■ **EXERCISE**
Retype the line with "Task: Toggle the 圆滑弧形 smooth arc option" exactly. Then retype every line after it through the end of the entries below, and nothing more, leaving out pictures.

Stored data
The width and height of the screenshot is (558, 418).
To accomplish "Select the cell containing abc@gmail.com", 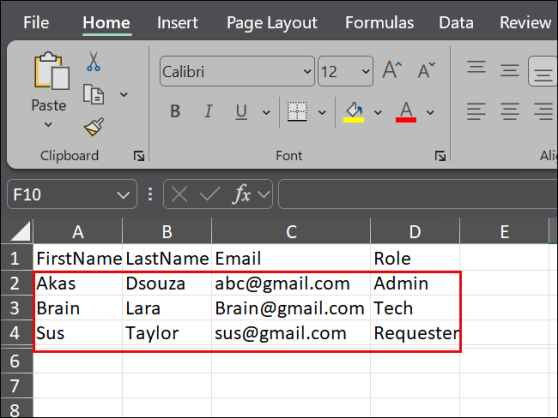I will click(x=291, y=284).
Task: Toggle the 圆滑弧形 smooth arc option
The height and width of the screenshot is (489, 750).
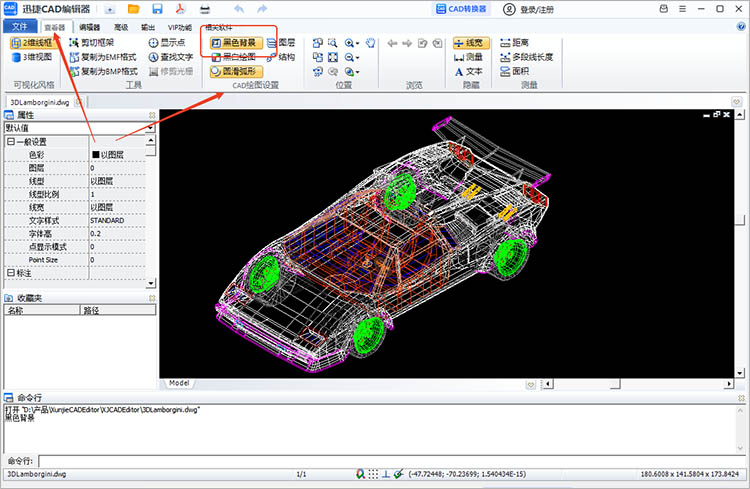Action: 234,71
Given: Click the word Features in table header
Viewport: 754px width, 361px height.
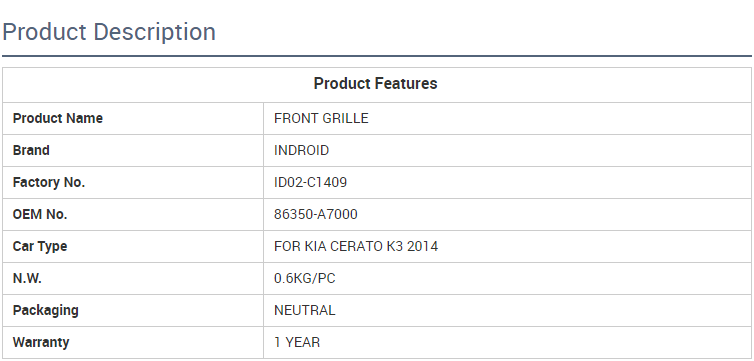Looking at the screenshot, I should pyautogui.click(x=406, y=84).
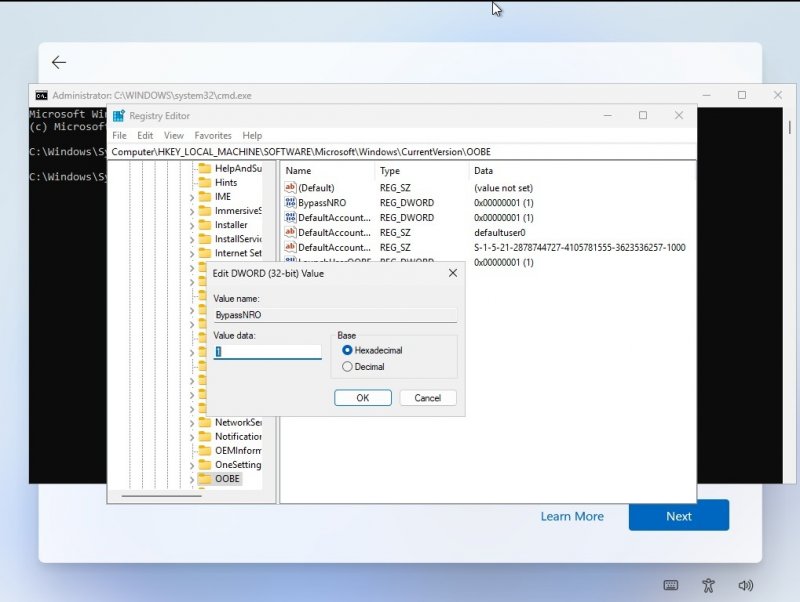
Task: Select the Decimal base option
Action: pyautogui.click(x=348, y=367)
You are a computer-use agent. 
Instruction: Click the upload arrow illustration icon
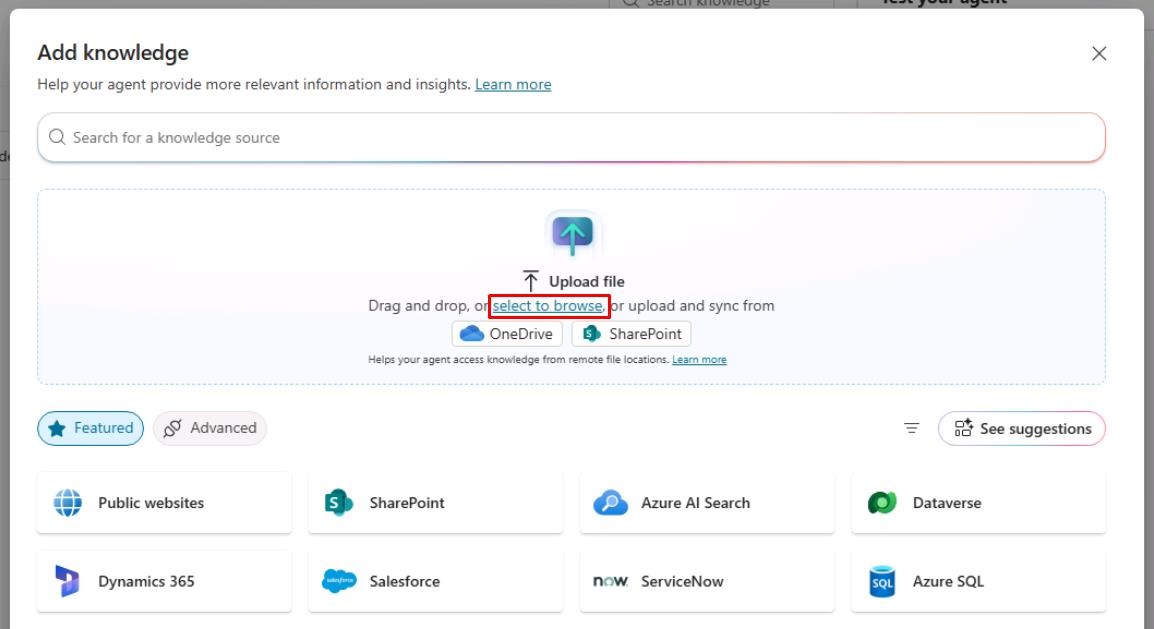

■ **SOLUTION BELOW**
Task: Toggle the 圆滑弧形 smooth arc option
The height and width of the screenshot is (489, 750).
Action: 234,71
Given: Click the word Features in table header
Viewport: 754px width, 361px height.
Looking at the screenshot, I should pyautogui.click(x=406, y=84).
Task: Select the Decimal base option
Action: pyautogui.click(x=348, y=367)
You are a computer-use agent. 
Instruction: Click the upload arrow illustration icon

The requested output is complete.